## Page extract
Buses kill 2 schoolgirls in city
Within a span of several hours and in close proximity to each other, reckless driving in separate accidents claimed the lives of two schoolgirls in the capital on Saturday, triggering agitation by fellows, teachers and local people.
They alleged that road safety-related directives issued by the authorities and courts from time to time largely remained unheeded as the law enforcers, tasked with implementing them, lacked accountability.
On the fateful day, a Class IX student of Begum Rahima High School in the capital’s Segun Bagicha, Sabiha Akter Sonali, 14, was killed as a speeding minibus ran her over in front of Bangladesh Bar Council in the morning, eyewitnesses said.
The minibus, plying the Gabtali-Jatrabari route, knocked down Sabiha around 8:30am when she was crossing the road on her way to school, leaving her dead on the spot.
Sabiha’s father Zakir Hossain said his daughter went out with her mother to get admitted to Tejgaon Government Girls High School.
‘My daughter wanted to be a doctor and treat the poor as I am a poor man. But she is now dead. Reckless driving claimed my daughter’s life,’ he was wailing.
Enraged by the death, fellow students and teachers of Begum Rahima High School, guardians and locals blocked the road at Matsya Bhaban intersection.
The protesters chanted slogans, demanding punishment of the responsible bus driver.
Momotaz Jahan, head teacher of Begum Rahima High School, said the culture of impunity was behind such reckless driving that caused frequent accidents in the country.
She said Sabiha was brilliant not only in his academic study but also in other extracurricular activities.
During the protest, traffic came to a halt for around two hours during the rush hour.
As police recovered the body and tried to take it to Dhaka Medical College Hospital for a post-mortem examination, the agitated schoolchildren barred them sitting in front of the body.
Later, traffic returned to normalcy after police assured them of justice in the accident.
Officer-in-charge of Shahbagh police station Abu Bakar Siddique said the law enforcers seized the bus but its driver and his assistant managed to flee the scene.
The body was sent to Dhaka Medical College Hospital morgue for an autopsy.
In another incident, Khadiza Akhter, 10, who completed Class V examinations from Lakshman Government Primary School in Comilla, was crushed under the wheels of another bus in front of Shishu Park, about 200 metres away from the Bar Council where Sabiha was killed, around 3:30pm.
Khadiza came to Dhaka to visit her elder sister who took her to Shishu Park, said Ayesha Khatun, the sister.
Shahbagh police sub-inspector Mahfuzur Rahman said a bus running on Gabtali-Gulistan route crushed the girl when she was crossing the road in front of Shishu Park.
She was taken to Dhaka Medical College Hospital where doctors declared her dead.
Shahbagh police OC said the bus driver was arrested and the bus seized.
In 2015, at least 8,642 people were killed in road accidents in the country, according to Jatri Kalyan Samity, an organisation working on protecting passenger rights.
In the recent years, the authorities issued directives against reckless and unlawful driving, use of extra bumpers in vehicles, loud horns, fake driving licenses, and unfit, banned and unregistered vehicles on roads and highways that lead to accidents, traffic congestion and pollution but they were hardly implemented, according to the experts.
The High Court on August 3 last year asked the government and the police to keep unfit motor vehicles off the roads across the country and seize several lakh ‘fake driving licences’ and take action against fake licence users.

## Directions for this task
Return the passage of the article on the two schoolgirls killed by buses starting at "Shahbagh police OC" and ending at "to the experts.", word for word.

## Given material

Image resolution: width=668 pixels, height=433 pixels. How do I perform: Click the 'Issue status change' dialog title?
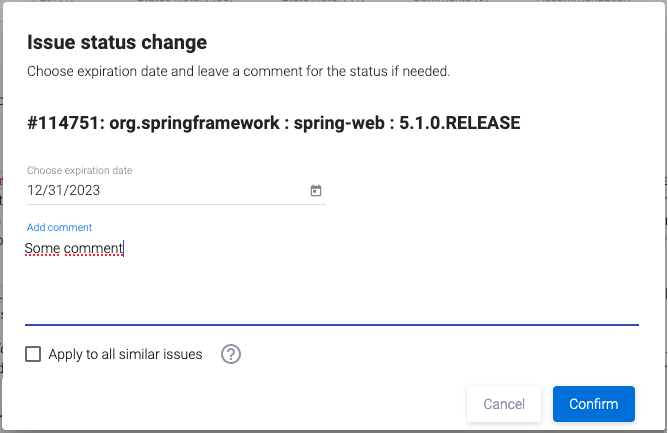(117, 42)

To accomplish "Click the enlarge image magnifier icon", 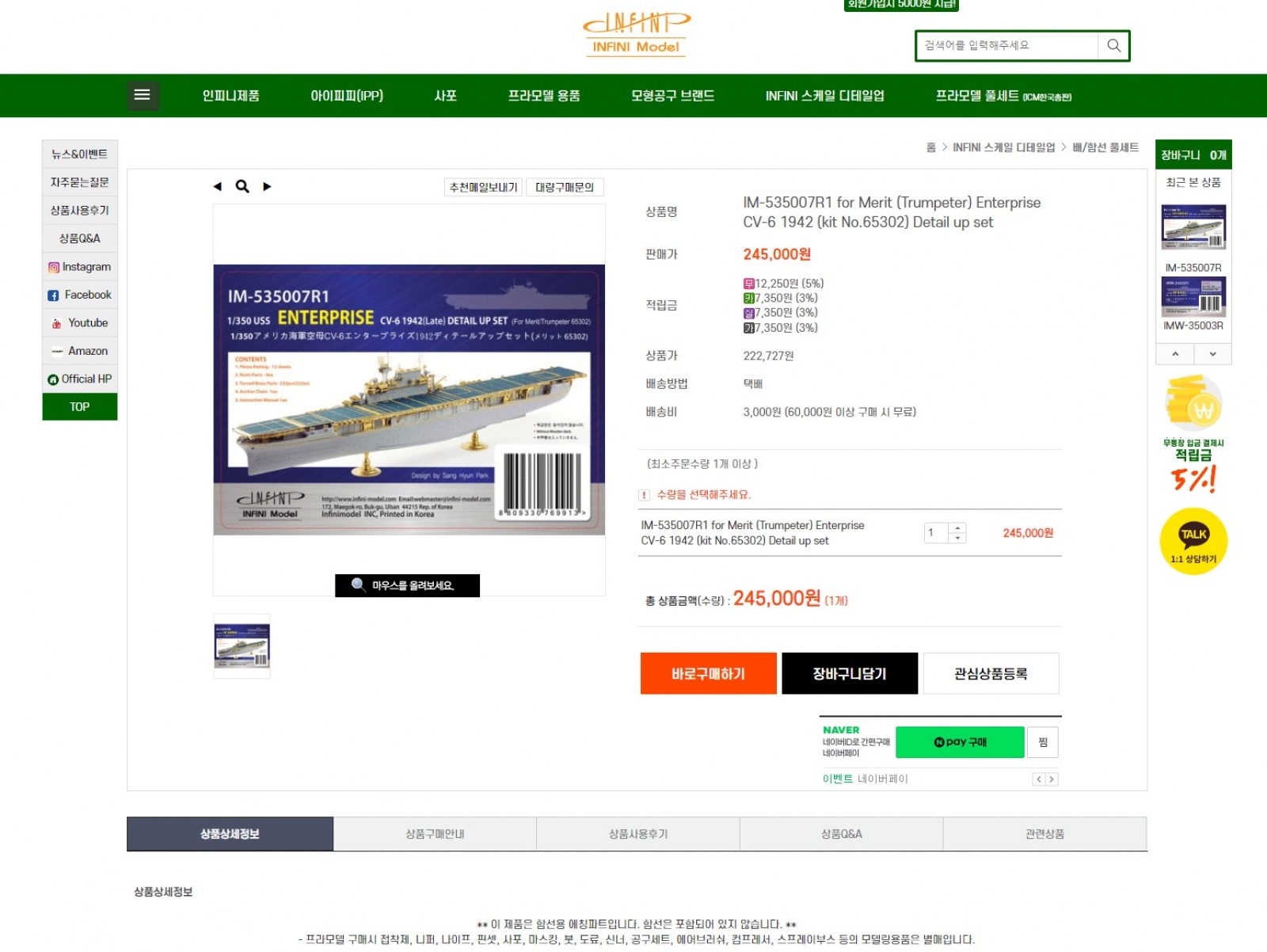I will (x=242, y=187).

## Exercise solution
Shahbagh police OC said the bus driver was arrested and the bus seized.
In 2015, at least 8,642 people were killed in road accidents in the country, according to Jatri Kalyan Samity, an organisation working on protecting passenger rights.
In the recent years, the authorities issued directives against reckless and unlawful driving, use of extra bumpers in vehicles, loud horns, fake driving licenses, and unfit, banned and unregistered vehicles on roads and highways that lead to accidents, traffic congestion and pollution but they were hardly implemented, according to the experts.